* [Problems and tasks]:
1 - According to the passage on siege-time arrests, how many years had Likhachev spent on the Solovetsky Islands?
2 - Transcribe word for word the part of the passage on siege-time arrests that opens with the words containing "exploded with rage." and closes with "for my papers.".

* [Provided passage]:

▼▼▼

Likhachev witnessed siege-time terror’s workings at Pushkin House, where Grigori Gukovsky (the same professor whom Olga Grechina had criticised for avoiding the draft, and who had joked that if the Germans came he would pass himself off as Armenian) was arrested and forced to denounce three colleagues, one of whom subsequently died in prison. Likhachev – himself a veteran of five years on the Solovetsky Islands – was unjudgemental. ‘At the time’, he wrote later,

 

a conversation between two people about what they would do, where they would hide, if the Germans took the city, was considered little short of treason. I therefore didn’t think of blaming Gukovsky in the least, nor the numerous others who under duress put their signatures to whatever the interrogator-torturer wanted . . . It was the first time Gukovsky had been arrested and he obviously didn’t know that one should either refuse to answer the interrogator’s questions or say as little as possible.
7

 

Marksena Karpitskaya, another veteran of NKVD interrogation rooms as the daughter of ‘enemies of the people’, was called into the Big House and asked to join in the denunciation of a colleague at the Public Library, an elderly ex-officer in the tsarist army who helped out with small tasks in exchange for company and warmth. When she refused, the policeman sneered that this was only to be expected, given her parentage. Karpitskaya, to her own amazement

 

exploded with rage. I said that nobody had yet proved that my parents were enemies of the people, and that what he was saying was itself a crime . . . Only the foolishness of youth could have possessed me to be so brave! He jumped up and lunged towards me, as if to hit me . . . I stood up and grabbed a stool . . . He came to his senses, sat down at his desk and asked for my papers.

▲▲▲

* [Source data]:
▼▼▼

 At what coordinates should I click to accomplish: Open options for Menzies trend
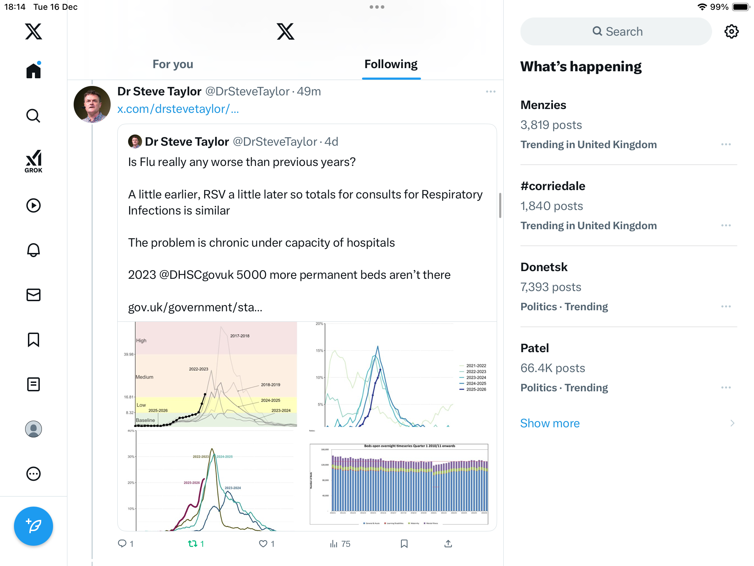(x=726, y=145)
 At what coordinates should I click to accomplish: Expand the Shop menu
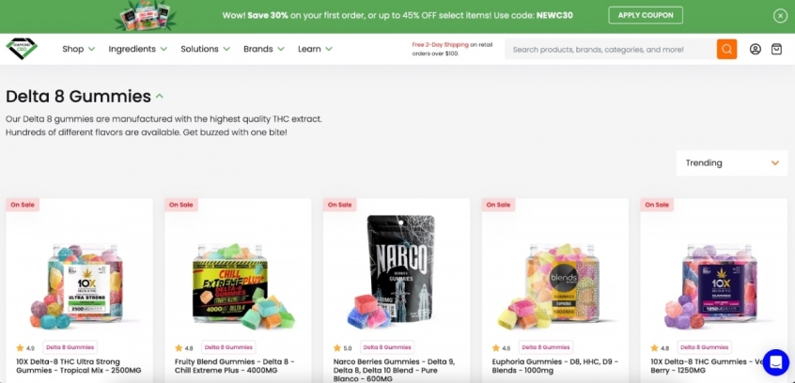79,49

▲▲▲

* [Solutions to the tasks]:
1 - Five years.

2 -
exploded with rage. I said that nobody had yet proved that my parents were enemies of the people, and that what he was saying was itself a crime . . . Only the foolishness of youth could have possessed me to be so brave! He jumped up and lunged towards me, as if to hit me . . . I stood up and grabbed a stool . . . He came to his senses, sat down at his desk and asked for my papers.